Set down exactly the lines from the one containing "Schedule a Consultation (315, 1872)" through the end of the records below, both included, and nothing else.

:: Stored data

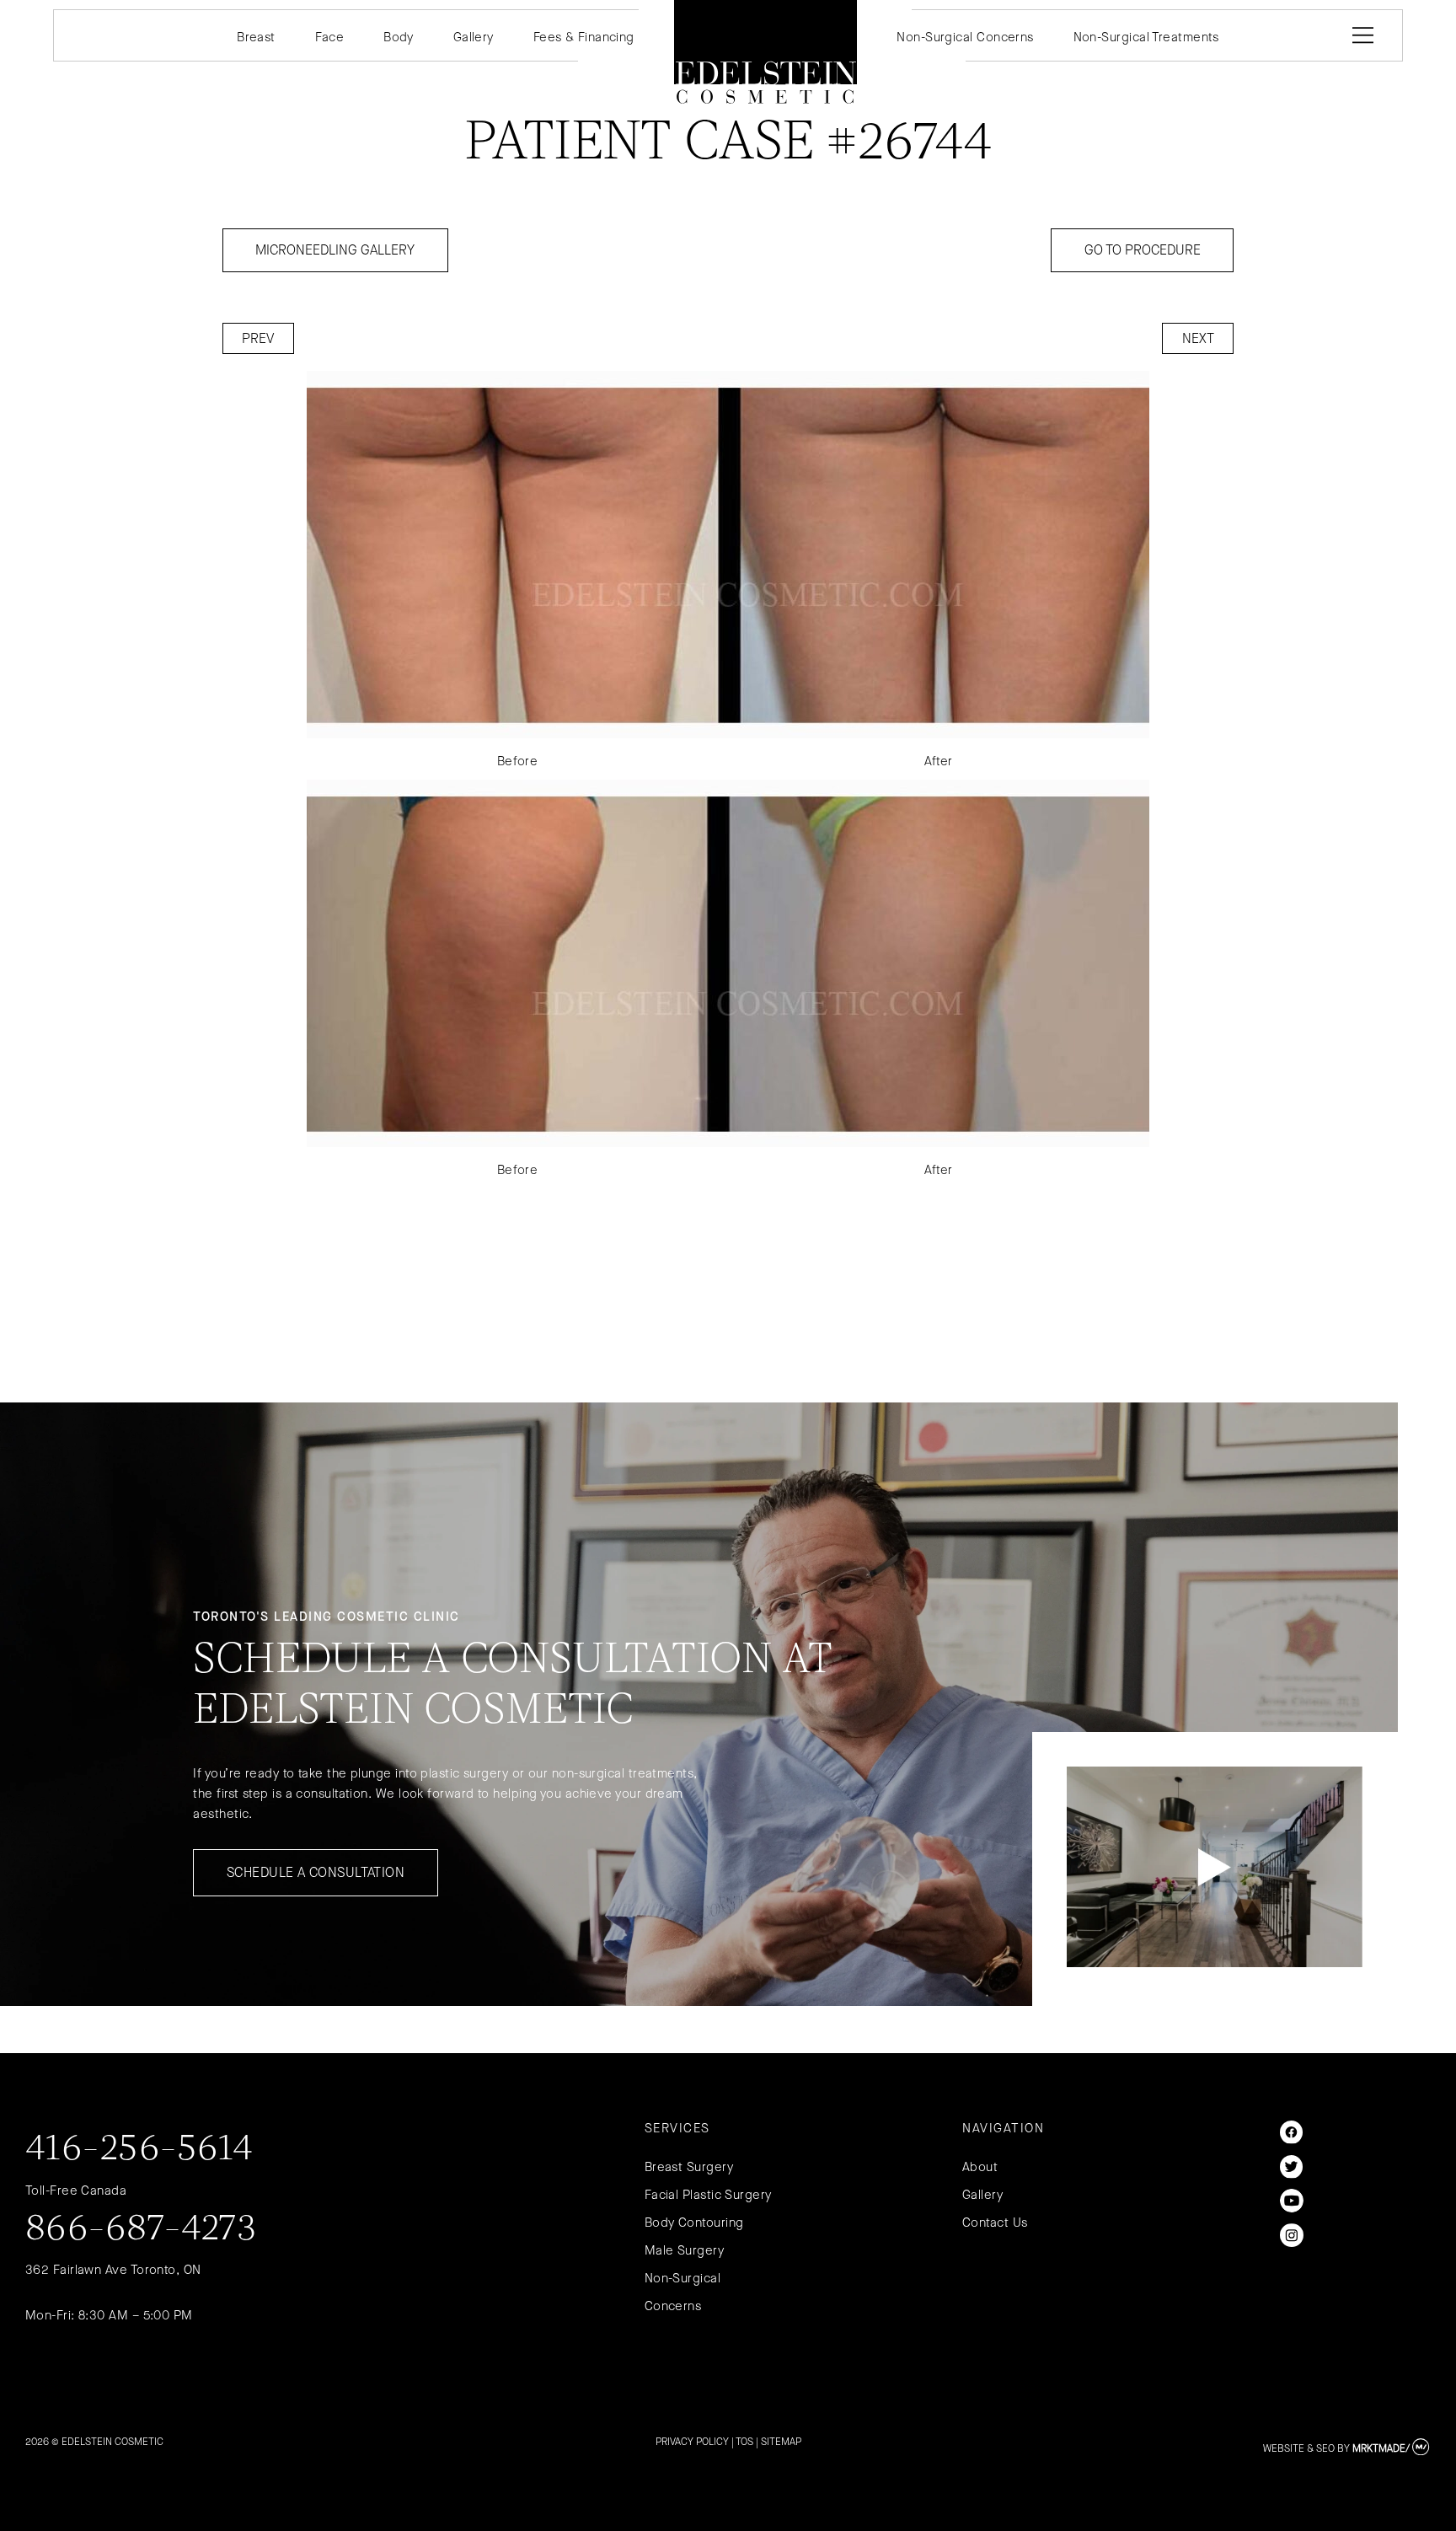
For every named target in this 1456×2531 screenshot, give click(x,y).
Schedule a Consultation (315, 1872)
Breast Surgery (689, 2166)
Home (766, 52)
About (980, 2166)
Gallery (473, 37)
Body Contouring (694, 2222)
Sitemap (781, 2441)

::::

Solved problem =
Schedule a Consultation (315, 1872)
Breast Surgery (689, 2166)
Home (766, 52)
About (980, 2166)
Gallery (473, 37)
Body Contouring (694, 2222)
Sitemap (781, 2441)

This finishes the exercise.